2026年6月26日金曜日

 第55回頭頚部胸部画像研究会

~胸部編~


    シェーグレン関連の肺アミロイドーシス

50FSjS外来観察中、肺嚢胞が年単位に増加増大。辺縁に脈管を伴う。肺底部胸膜下に半円球状すりガラス、小結節も、喉頭にも腫瘤ができ、ALアミロイドーシス。

HE染色で好酸性。肺アミロイドーシスの診断。

嚢胞4-46%:今まではLIPとされてきたが、濾胞性細気管支炎、アミロイドーシス、MALTリンパ腫と関連。結節92%。石灰化。SUV 3ほどのFDG集積。

    樹枝状肺骨形成

40M。検診異常。下葉有意にびまん性に小葉間隔壁肥厚と微小石灰化。

無症状、40-0代に多い。結節性と樹枝状とある。

続発性は肺線維症、慢性炎症、肺うっ血が背景疾患として多い。繊維化に伴って肺胞隔壁に骨化巣、石灰化は分岐し、骨髄を含む。

結節性は、大部分が肺うっ血により肺胞内に沈着。

    中縦隔のMuller管嚢胞

53F。検診発見。

閉経前後の女性に好発。傍/前椎体、特に後縦隔、Th4/5に好発。BMI高値、婦人科疾患既往、ホルモン製剤使用との関連を示唆。

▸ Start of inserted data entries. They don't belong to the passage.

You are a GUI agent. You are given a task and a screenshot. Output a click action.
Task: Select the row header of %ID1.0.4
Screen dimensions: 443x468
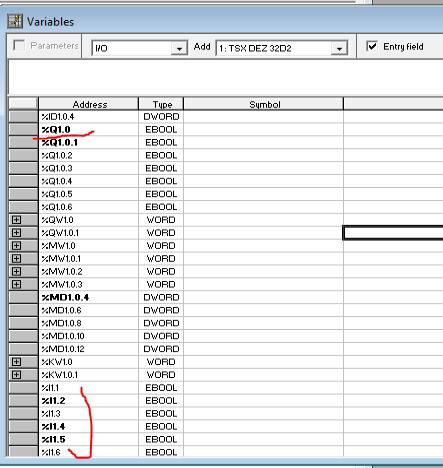(23, 117)
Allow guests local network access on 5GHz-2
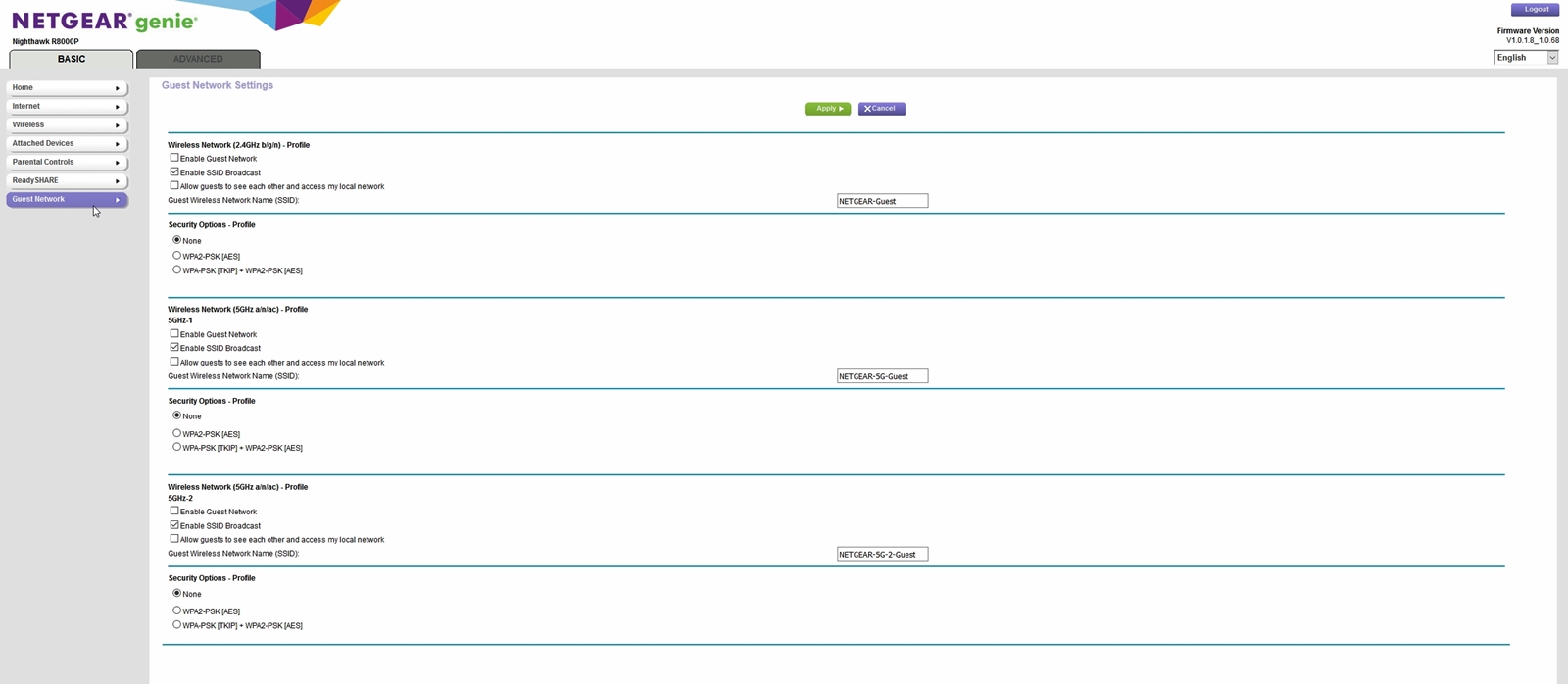 point(174,539)
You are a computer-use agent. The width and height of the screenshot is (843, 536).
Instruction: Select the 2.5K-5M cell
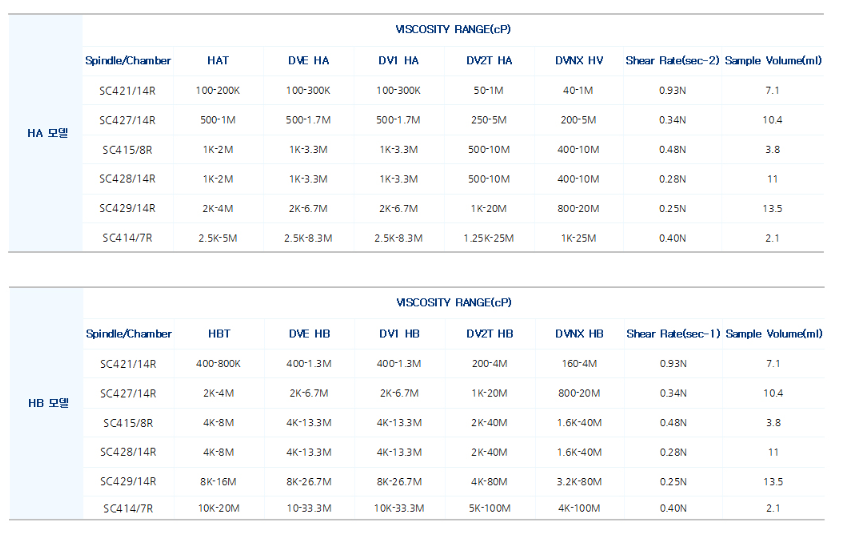point(218,239)
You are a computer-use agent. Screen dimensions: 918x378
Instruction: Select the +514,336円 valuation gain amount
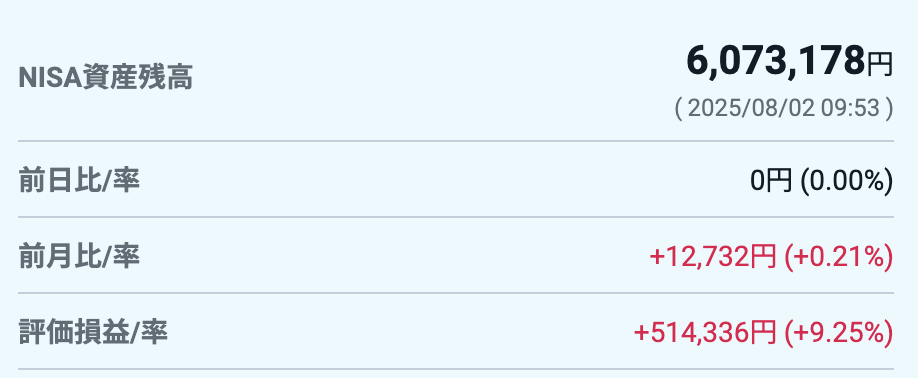pyautogui.click(x=705, y=333)
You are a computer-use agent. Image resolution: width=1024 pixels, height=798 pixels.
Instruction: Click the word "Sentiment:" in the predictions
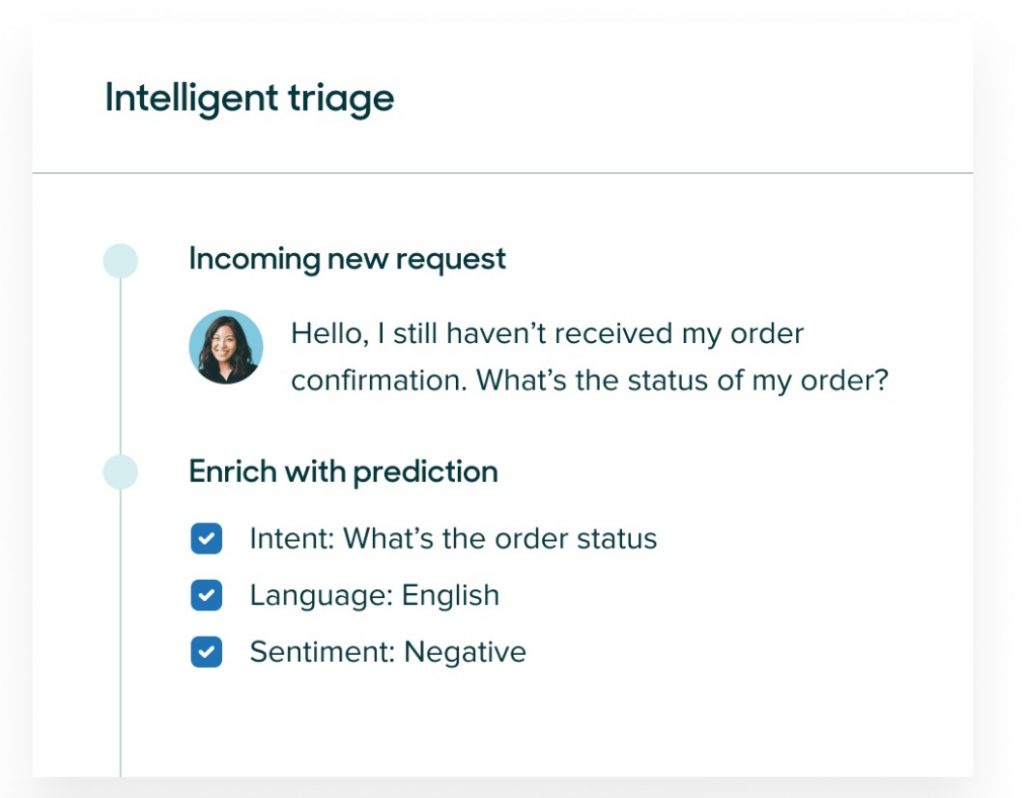(x=322, y=652)
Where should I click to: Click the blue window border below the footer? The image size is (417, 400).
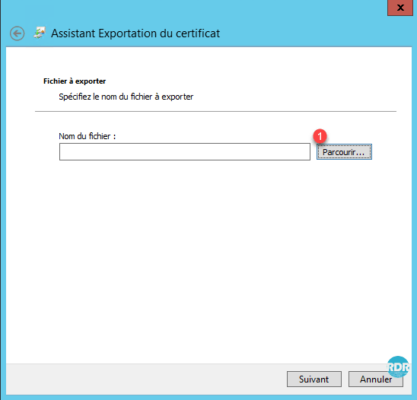[209, 397]
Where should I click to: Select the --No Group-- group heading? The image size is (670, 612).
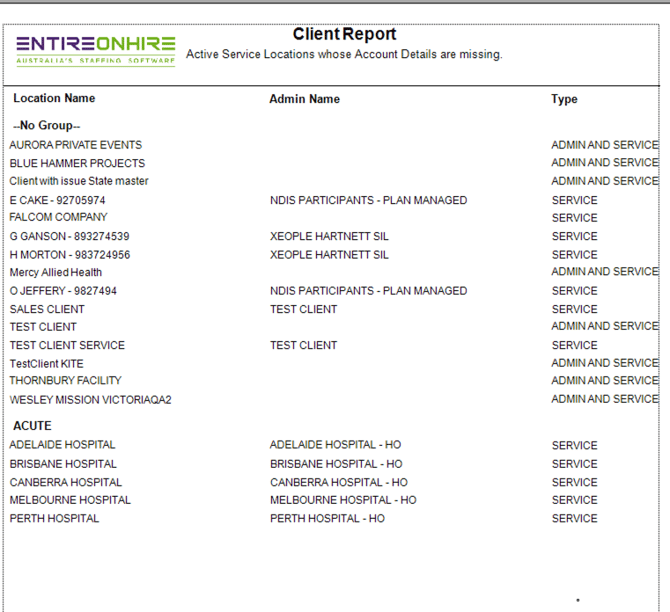47,126
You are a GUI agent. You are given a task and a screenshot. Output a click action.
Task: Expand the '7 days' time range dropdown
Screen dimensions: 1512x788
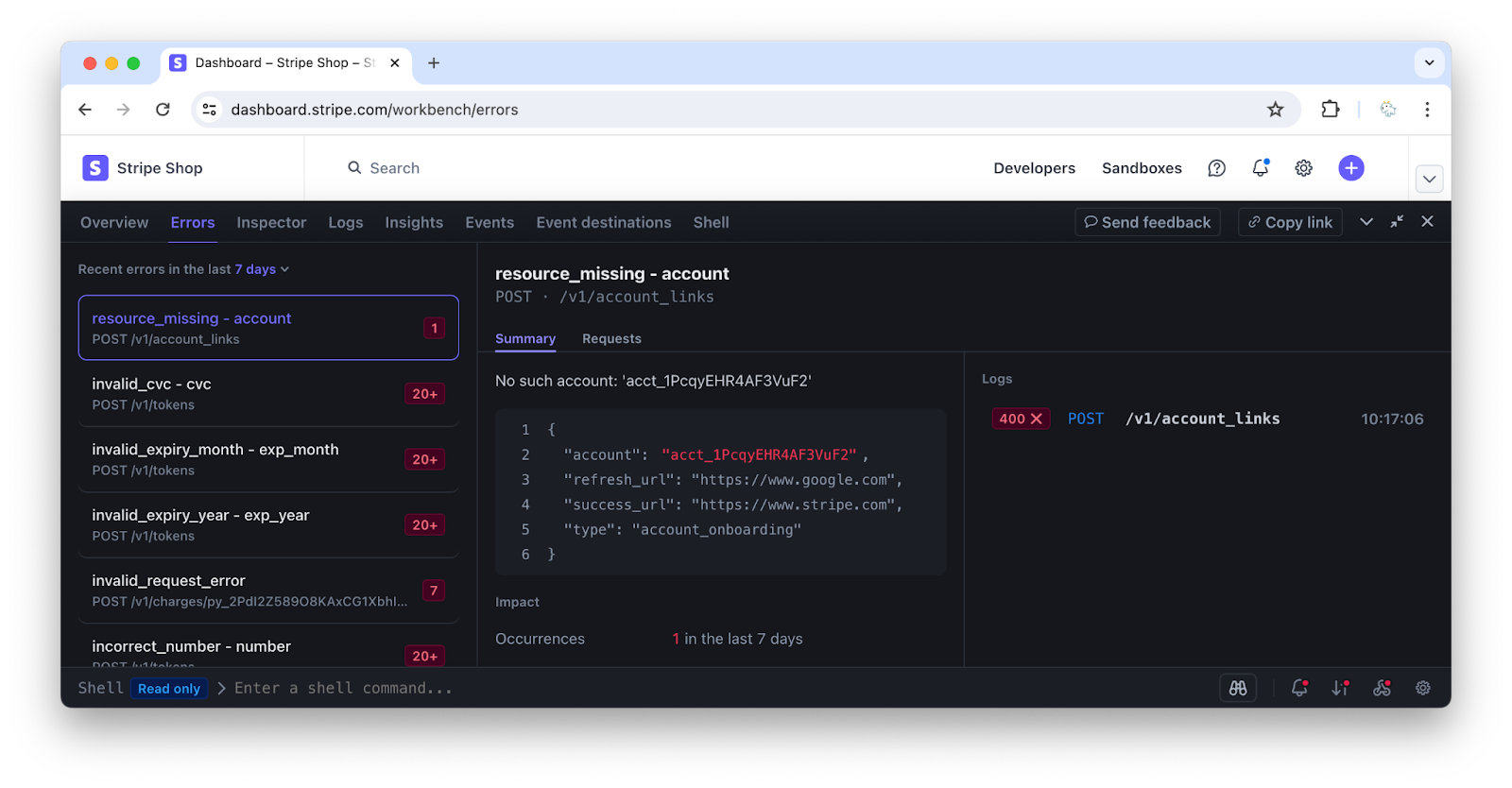(x=262, y=269)

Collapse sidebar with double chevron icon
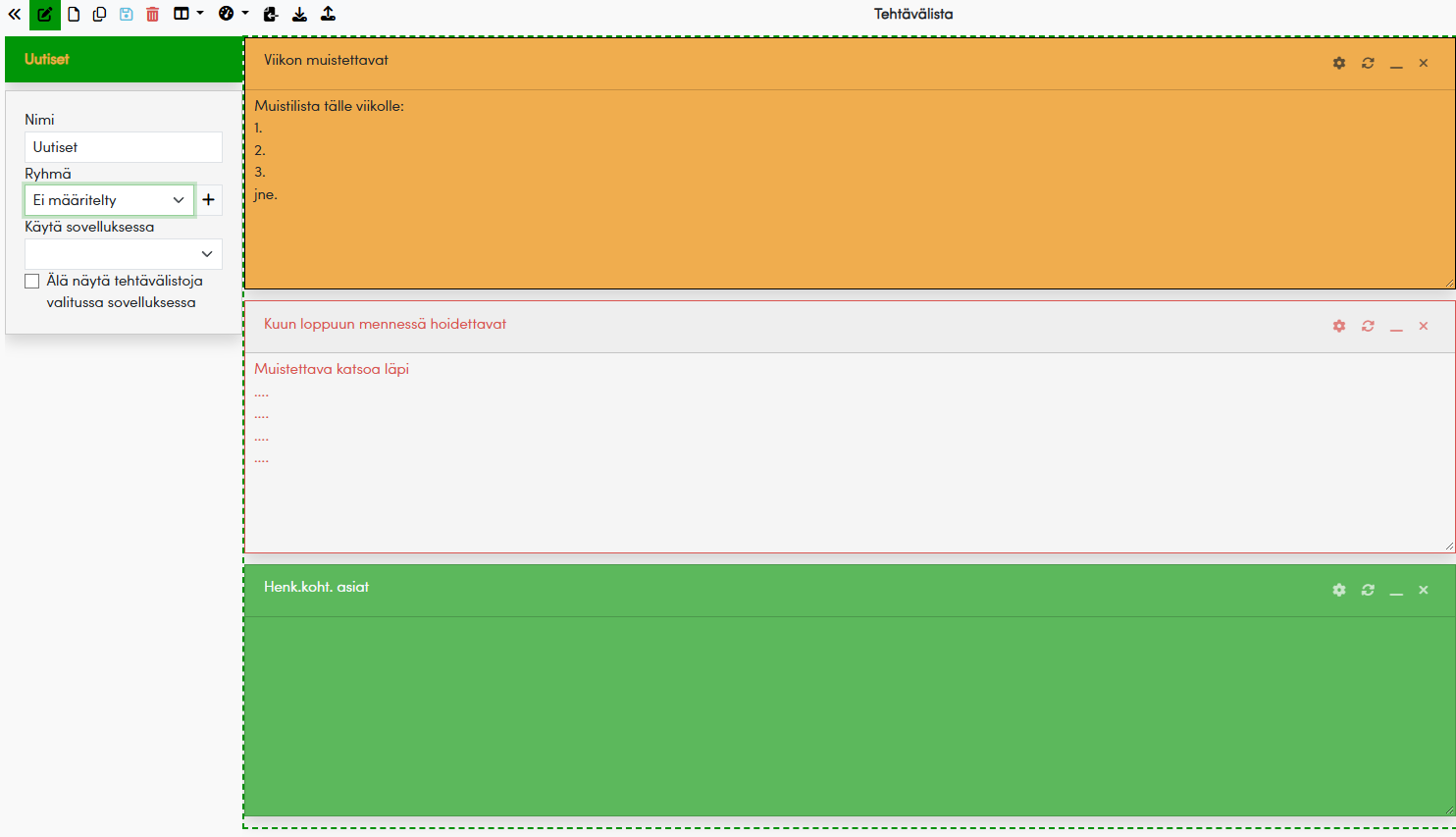click(x=15, y=15)
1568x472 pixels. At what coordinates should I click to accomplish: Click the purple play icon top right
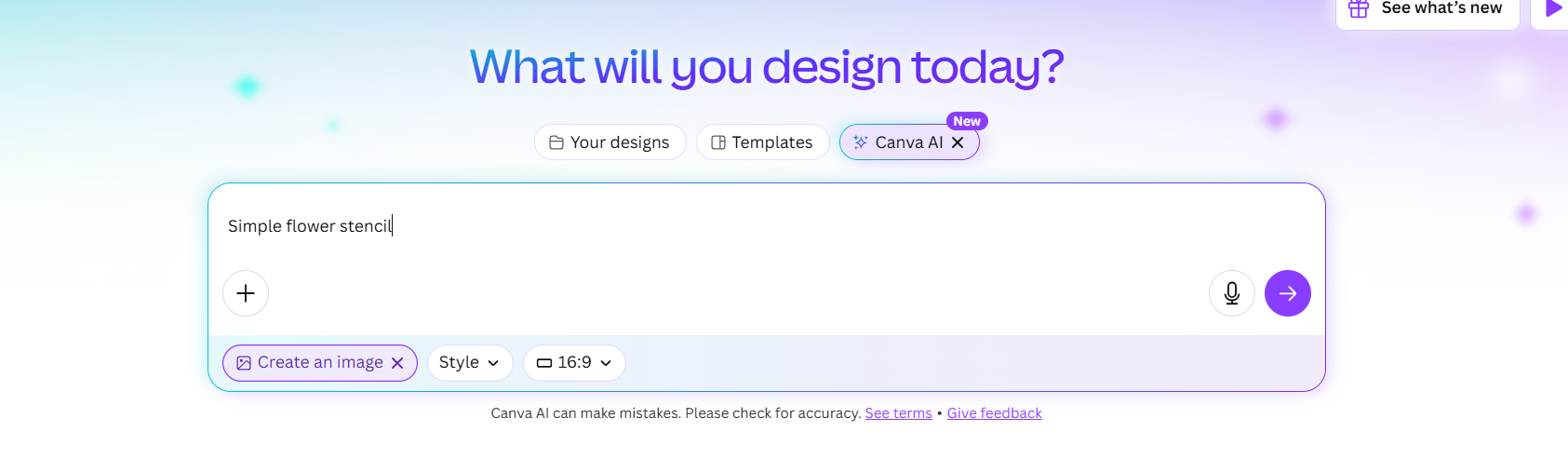coord(1553,8)
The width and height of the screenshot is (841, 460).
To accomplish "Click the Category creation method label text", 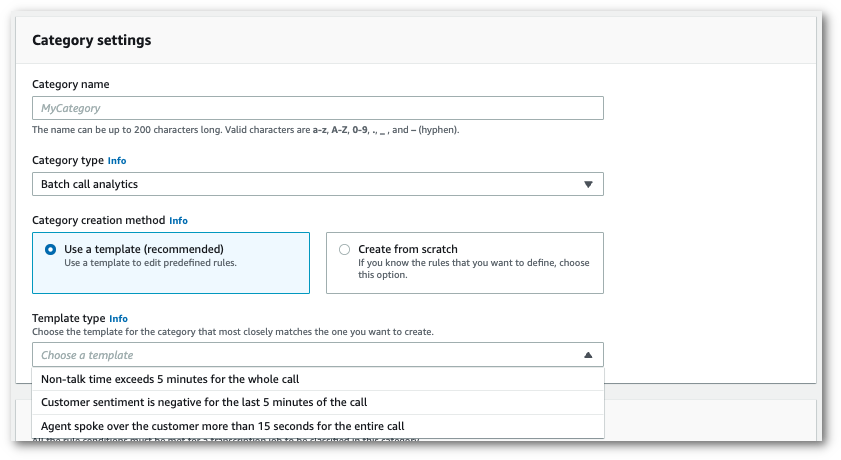I will (x=98, y=220).
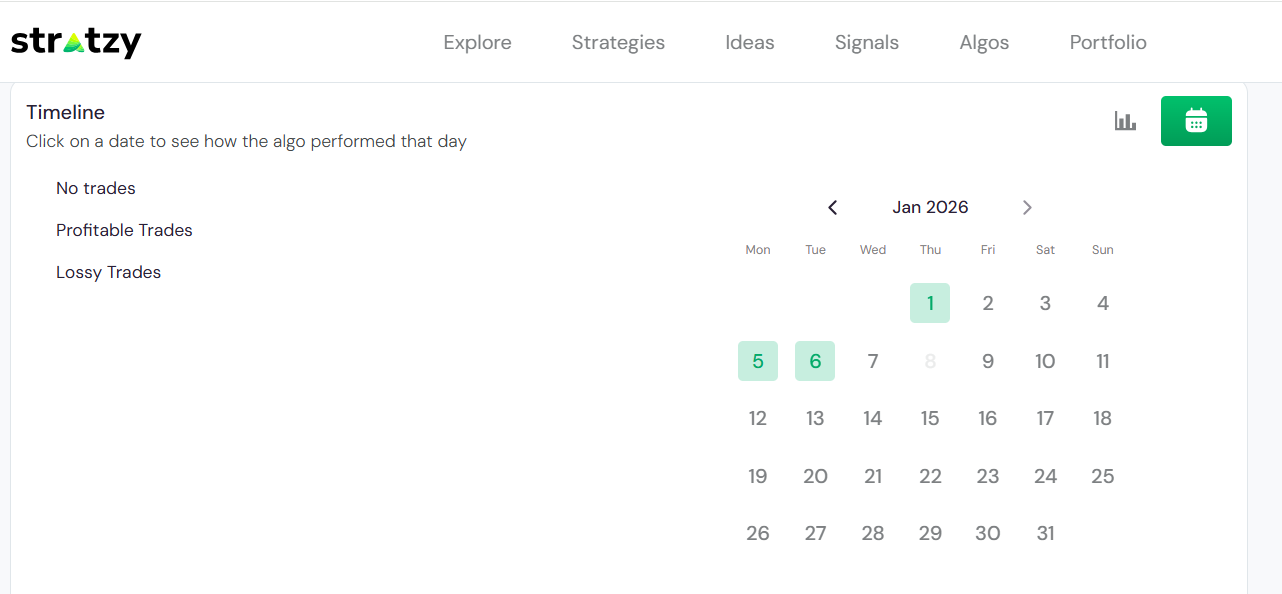This screenshot has height=594, width=1282.
Task: Pick the highlighted date 5
Action: pyautogui.click(x=758, y=361)
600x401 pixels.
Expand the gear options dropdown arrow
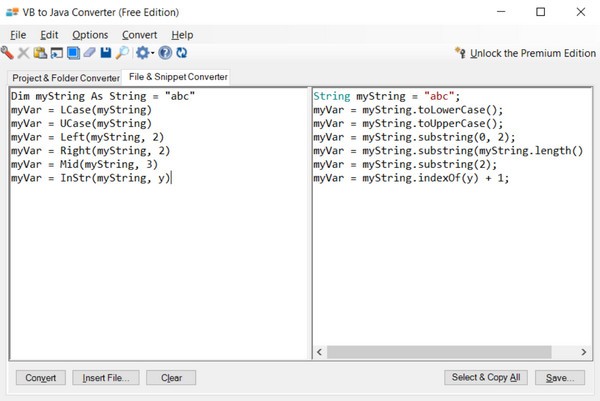[152, 53]
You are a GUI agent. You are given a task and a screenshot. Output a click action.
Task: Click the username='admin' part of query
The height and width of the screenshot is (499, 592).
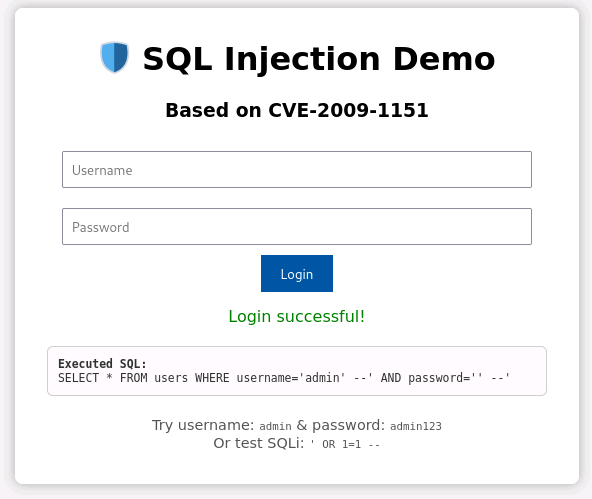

中縦隔といっても椎体前方。男性例も二例(時々)。気管支原生嚢胞のほうが緊満感。

    陳旧性骨折部に発生の髄外造血巣

50M。偶発的に骨盤内腫瘤。33年前から成人Still病、慢性貧血、骨粗鬆症、多発骨折などの既往。骨盤内に脂肪性腫瘤。恥骨の陳旧性骨折部から化骨形成、放射状構造、被膜隔壁の造影効果、内部不均一淡い造影効果。鑑別は髄外造血、副腎外骨髄脂肪腫、脂肪肉腫。

生検で確定。

肝脾臓に多いが、リンパ節、傍椎体などに。骨折部位からの造血細胞は腫や骨髄組織の逸脱の機序が疑われている。

    葉間裂の嚢胞性病変の鑑別

70M。胸部単純写真指摘。液体の入った、可動性や経時的にサイズ変化のある、嚢胞。心膜嚢胞が入り込んだものかと考えたが、胸腺嚢胞だった。

胸腺原基からは頚部報告が多い。

    オミクロン株以降のCOVID-19に気管喉頭のCT所見 138

気管支壁肥厚、声門下肥厚、CT所見の肺炎パターンを確認

平均80歳、読影間一致は良好

気管喉頭肥厚は1/3ほどで認めた

ウイルス性肺炎パターンは少なく、肺炎無しで気管喉頭所見で相関あり。